▶ **DATA SUPPLIED**
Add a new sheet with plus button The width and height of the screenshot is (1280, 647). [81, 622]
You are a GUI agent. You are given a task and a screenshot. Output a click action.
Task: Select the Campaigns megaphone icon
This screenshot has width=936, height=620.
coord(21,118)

▶ **TRY IT**
Without changing a word, write out each entry again.

▶ **EXERCISE ANSWER**
Add a new sheet with plus button The width and height of the screenshot is (1280, 647). [81, 622]
You are a GUI agent. You are given a task and a screenshot. Output a click action.
Task: Select the Campaigns megaphone icon
This screenshot has width=936, height=620.
coord(21,118)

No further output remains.